HVAC&R Practice Problem of the week

[Slay the P.E.]

Happy Friday! Here's a fresh practice problem.

The sketch shows a packaged unit dedicated to conditioning the air in a natatorium (an indoor swimming pool room). The unit uses a silica gel desiccant dehumidification wheel. The unit's heating coil provides the reactivation energy for the desiccant dehumidification process. The unit's cooling coil cools and dehumidifies the air prior to entering the desiccant wheel. The accompanying table provides the known information for the summer design condition. 

Assume all the moisture removed by the wheel from the air at state 2 is transferred to the air exhausted to the atmosphere. Under the conditions described above, the dew point temperature (°F) at state 6 is most nearly:

(A)   51

(B)   67

(C)   72

(D)   75

 

[Slay the P.E.]

So... nobody is going to take a stab at this problem?

 

[MikeGlass1969]

I did it...  I just didn't want to spoil it for anyone else.

(D)

 

[Slay the P.E.]

I did it...  I just didn't want to spoil it for anyone else.

(D)

Yes!

 

[Vel2018]

Yes!

I have to stop for now haha

Need to finish my schedule of practice test. 

 

[Audi Driver P.E.]

A good ruler is a must.  I highly recommend this one: https://www.amazon.com/Staedtler-12-Inches-Engineer-Triangular-987M1834BK/dp/B00094GVM8/ref=sr_1_17?ie=UTF8&qid=1521674579&sr=8-17&keywords=engineering+ruler

 

[Slay the P.E.]

Happy Thursday. Here's this week's problem:

SPOILER ALERT: Try to solve it before scrolling down and reading the discussion.

The manufacturer table shown below present gross compressor refrigeration capacity (qr) in thousands of Btu/hr (MBtu/hr), the required input power (kW), and the refrigerant mass flow rate (mr) for a hermetic scroll compressor with R-22 refrigerant.

Given entries >>
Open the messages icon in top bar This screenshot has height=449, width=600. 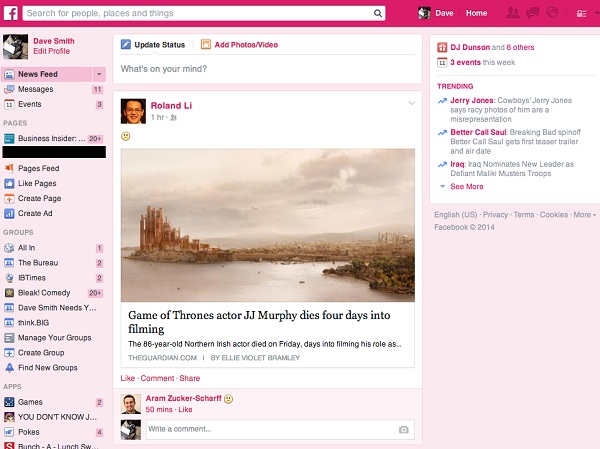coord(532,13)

* * *

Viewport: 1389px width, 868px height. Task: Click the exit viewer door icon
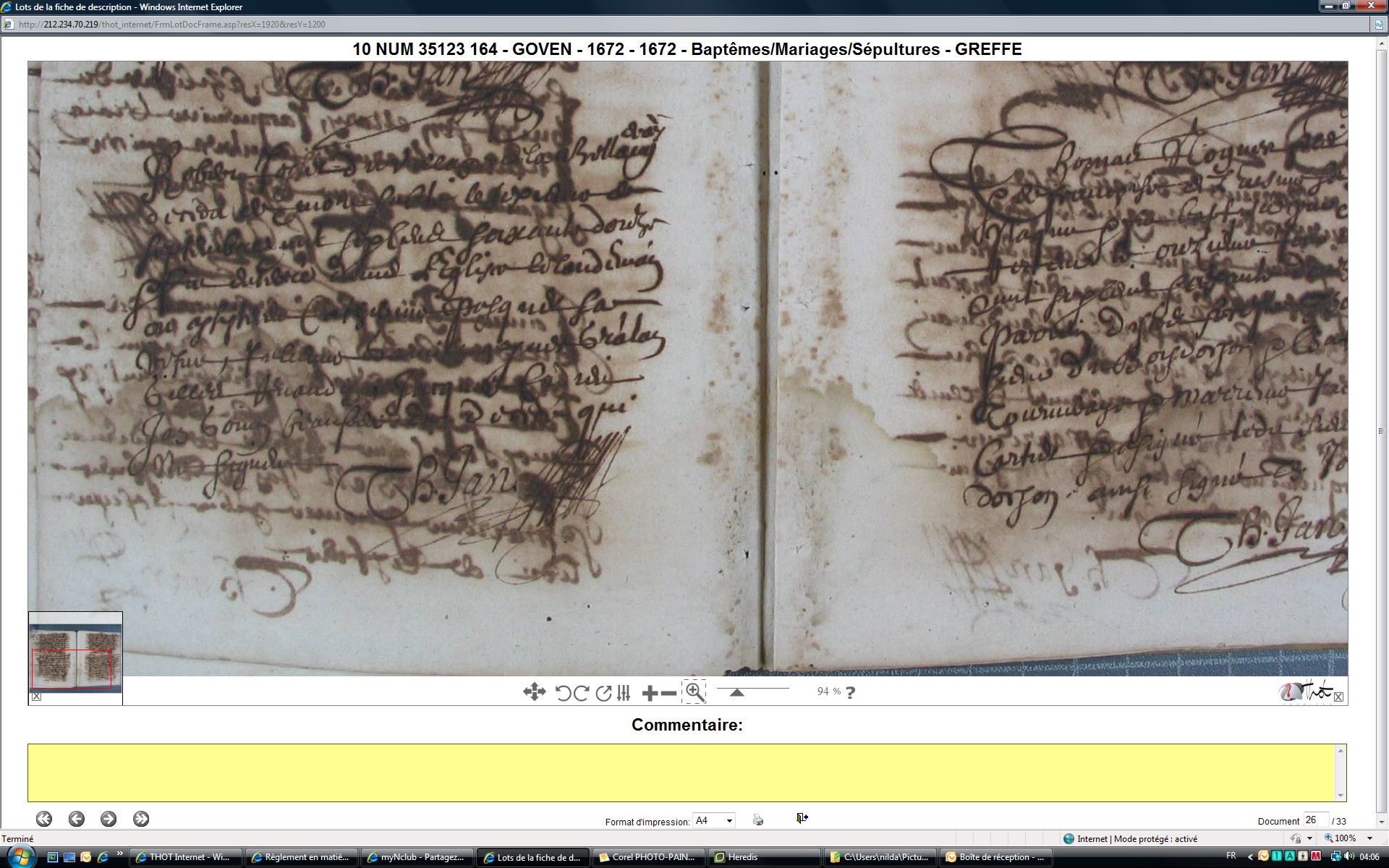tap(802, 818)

...

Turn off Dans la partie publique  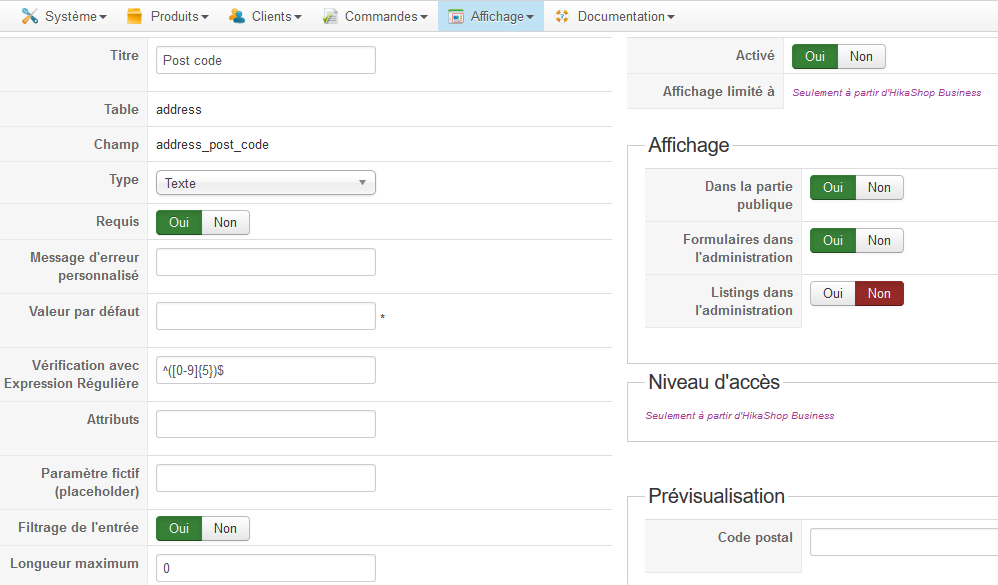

Stated exercise 1 >>
Do these statements agree with the HVAC&R practice problem thread? Answer yes or no for each, and quote the words from the thread that decide it.
(a) The unit's cooling coil supplies the reactivation energy for the desiccant process.
(b) The dehumidification wheel uses silica gel as its desiccant.
(c) The compressor in the second problem runs on R-134a refrigerant.
Stated exercise 2 >>
Pick up the HVAC&R practice problem thread after its last sentence and keep writing it.

Expected output 1 >>
(a) No: "The unit's heating coil provides the reactivation energy for the desiccant dehumidification process."
(b) Yes: "The unit uses a silica gel desiccant dehumidification wheel."
(c) No: "a hermetic scroll compressor with R-22 refrigerant."

Expected output 2 >>
A refrigeration system with an evaporating temperature of 40°F and condensing temperature of 120°F uses this compressor. Additionally, there is a 20°F compressor suction superheat and a 15°F liquid subcooling at the condenser discharge. Assuming 100% efficiency for the motor and compressor, the heat rejected at the condenser (MBtu/hr) is most nearly:

(A) 39.1

(B) 42.3

(C) 50.1

(D) 75.2

 

[MikeGlass1969]

Refrigeration Capacity + Power Input = Condenser Heat Of Rejection.  39.1 MBH + 3.22kW x 3412 btu/hr/kW / 1000 btu/hr/MBH = 50.1 MBH

(C)

 

[Slay the P.E.]

Refrigeration Capacity + Power Input = Condenser Heat Of Rejection.  39.1 MBH + 3.22kW x 3412 btu/hr/kW / 1000 btu/hr/MBH = 50.1 MBH

(C)

Correct!

 

[Slay the P.E.]

Happy Thursday. This one is good for the more daring TFS folks too...

A refrigeration system for comfort air conditioning in a cruise ship operating with ammonia is schematically shown. The condenser is cooled with 450 gpm of seawater. A network of remotely located fan coil units (FCUs) uses chilled water-glycol provided by this system. You may assume that 1) any pressure loss within the ammonia system is negligible and 2) that the ammonia is discharged from the condenser as a saturated liquid. If the coefficient of performance, COP=4.0, the compressor discharge pressure (psia) is most nearly:
(A) 100
(B) 180
(C) 200
(D) 220

 

[Slay the P.E.]

Last one before the big day on Friday. Good luck to all!!!

A pump is located 12 feet below the free surface of water in the condensate collection basin of a condenser, where the pressure is a vacuum of 1 inch of mercury. If the minor and friction losses in the suction line are 3.5 feet of water, the NPSHA (ft) for the pump is most nearly:

(A) 1.1

(B) 7.4

(C) 8.5

(D) 9.6

 

[MikeGlass1969]

(B)

 

[Slay the P.E.]

(B)

I disagree, Mike.

Show your work and let's figure it out...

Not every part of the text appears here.